7:05 AM Jan 14, 1994

NEEDS GLOBAL STRATEGY AND FIRM POLITICAL PLATFORM

Geneva 14 Jan (Chakravarthi Raghavan) -- Developing nations are facing a hostile international environment and a loss of economic and political standing in the socalled new world order, and need to articulate a global strategy and a firm political platform, according to the outgoing Chairman of the Group of 77.

Amb. Luis Fernando Jaramillo of Colombia in making this assessment in a statement at the Group of 77, while formally handing over the Chair to Ambassador Ramtane Lamamra of Algeria, said the issue could not be put off but should be discussed urgently in a Ministerial Summit of the Group.

In contrast to the euphoria of end of cold war, changes in eastern Europe, economic liberalization, new concepts of sustainable development and the end of the Uruguay Round, Jaramillo said developing nations at the dawn of the 21st century, faced "a hostile international environment and a loss of economic and political standing in the so-called new world order".

"Instead of the so-called new world order, we are witnessing the emergence of sources of profound economic, political and social disorder" with an ostensible worsening of the situation of the developing world in the new balance of power.

"Any dissent of our countries from the position of the countries of the North is now labelled as confrontational, even by ourselves. In practice, we have less political influence and less priority in the international agenda."

For years the Group of 77 has been involved in intense and complicated negotiations with the developed countries which have varied from the most minute issues, many a times of little consequence, to the definition of grand strategies and global development programmes.

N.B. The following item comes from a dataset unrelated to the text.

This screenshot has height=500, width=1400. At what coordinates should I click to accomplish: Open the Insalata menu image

In truth, many of these have ended up as simple reference literature or have served to enlarge the archives of the United Nations.

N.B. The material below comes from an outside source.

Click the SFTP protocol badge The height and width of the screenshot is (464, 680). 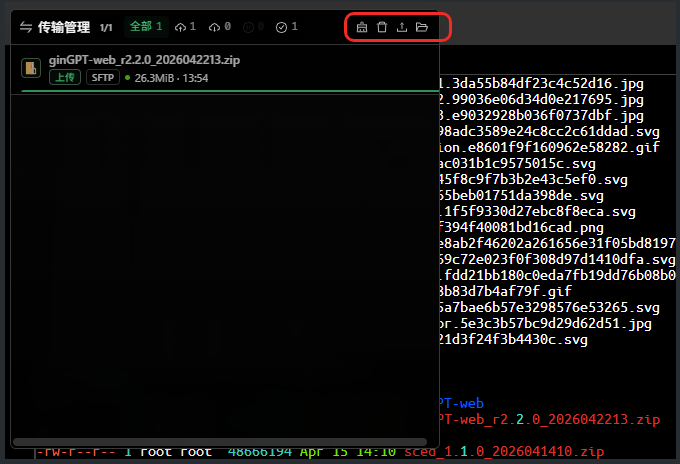101,77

In the meanwhile, the strategy of the North continued to be clearly directed at strengthening more and more the economic institutions and agencies operating outside the UN system, with many subjects vital for the international community and the Third World being kept out of the UN system and taken to closed decision-making circles -- such as the Group of 7 industrialized countries where the interests of the developing countries have either been taken into account marginally or been completely ignored, and with G-7 only concerned with promoting a North-North dialogue.

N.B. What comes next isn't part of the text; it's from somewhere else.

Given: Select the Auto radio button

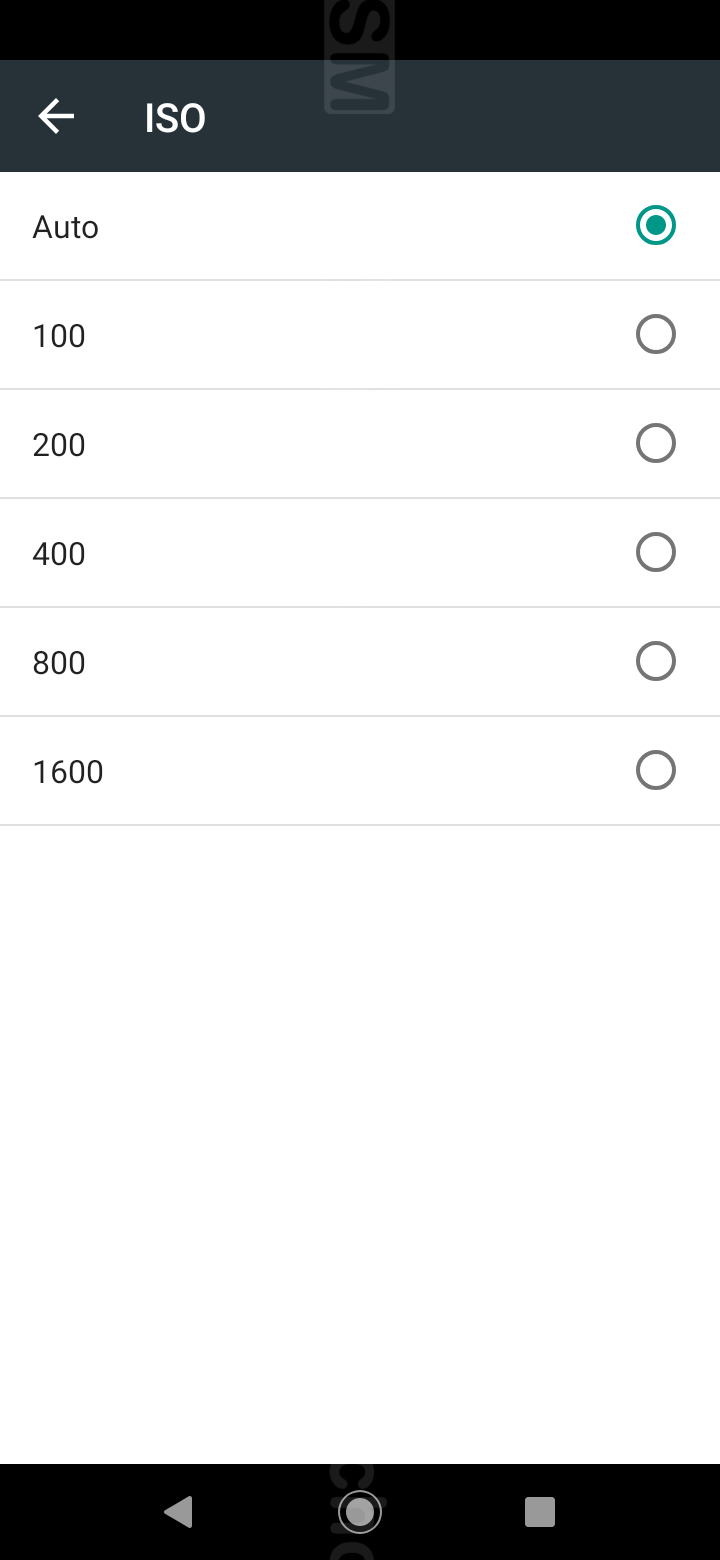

At the same the Bretton Woods institutions continued to be made the centre of gravity for the principal economic decisions affecting the developing countries -- with.

These institutions function with their conditionalities, undemocratic and non-transparent decision-making, their dogmatic principles and lack of pluralism in the debate of ideas, and their impotence to influence the policies of the industrialized countries.

They impose structural changes and formulate projects, and when these fail, their authors disappeared from the Fund/Bank and "nobody is then accountable for anything".

This situation, Jaramillo said, would also be applicable to the new World Trade Organization, whose terms of creation suggest that it would be dominated by the industrialized countries and would align itself with the World Bank and the IMF.

"We could announce in advance the birth of a New Institutional Trinity which would have as its specific function to control and dominate the economic relations that commit the developing world," Jaramillo said.

The last minute decision to call the new institution as the WTO, and the seemingly nominal change (from calling it the Multilateral Trade Organization because of the US rejection of the name 'multilateral'), concealed a different intention.

"The institutional reform of GATT is directed at bringing about, in the area of trade, a further weakening of the United Nations, the only multilateral mechanism in which the developing countries can have some say.

"There is an evident trend to systematically limit the role of the UN as an economic forum. Its capacity continues to be eclipsed and eroded by the aforementioned institutions."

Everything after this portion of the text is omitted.